▸ EXERCISE PROMPT
In the copy, include exactly the lines from the one with "Instruction: Open Installed" through the end of the data and no others, both ends kept, with every picture left out.

Data extracted from a collection:

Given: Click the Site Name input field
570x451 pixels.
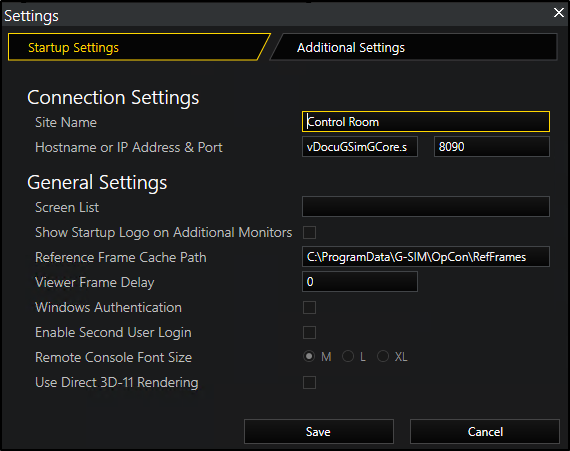Looking at the screenshot, I should pos(426,122).
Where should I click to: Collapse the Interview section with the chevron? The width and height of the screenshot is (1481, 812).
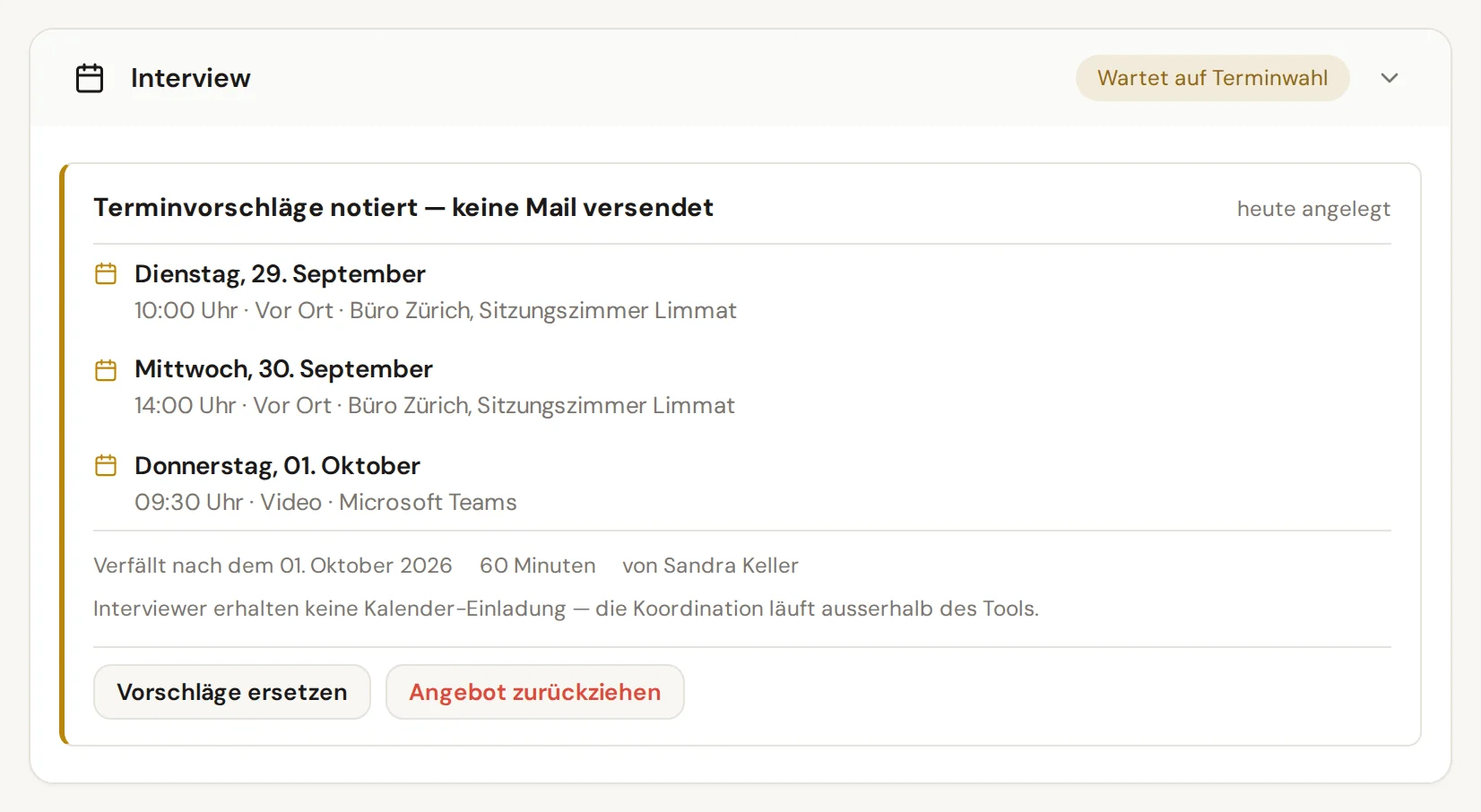pos(1390,78)
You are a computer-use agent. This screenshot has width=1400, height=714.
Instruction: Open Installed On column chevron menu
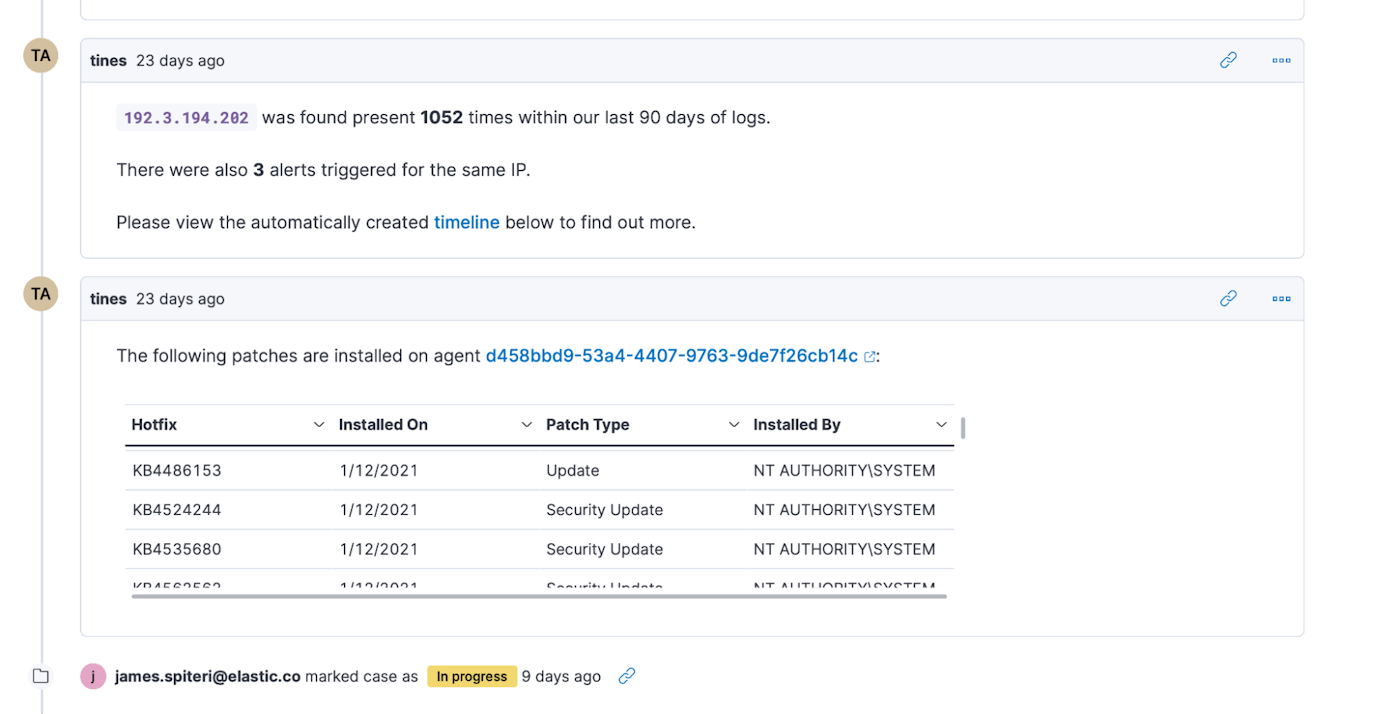tap(526, 425)
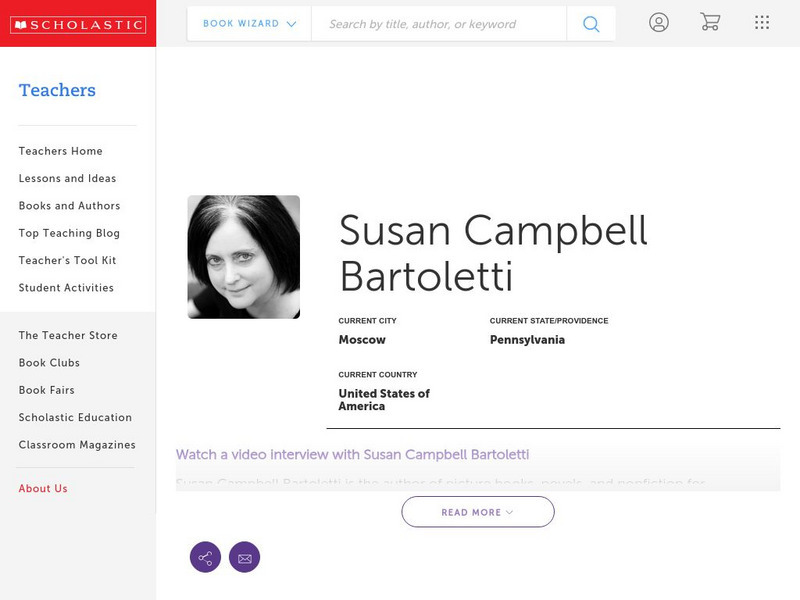Screen dimensions: 800x600
Task: Click the search by title input field
Action: (438, 24)
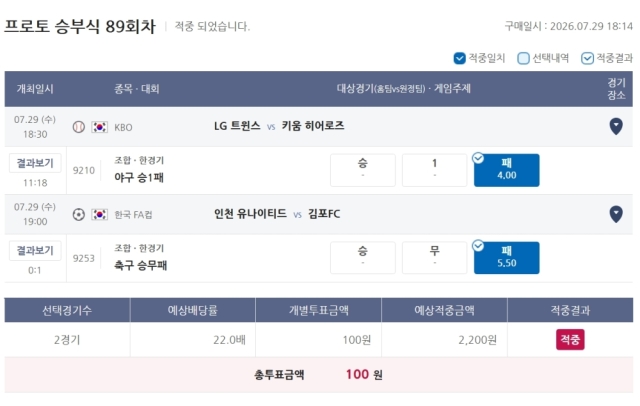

▸ RESULT OF THIS EXERCISE
Instruction: Open Installed On column chevron menu
tap(526, 425)
Screen dimensions: 800x600
Task: Click the search by title input field
Action: (438, 24)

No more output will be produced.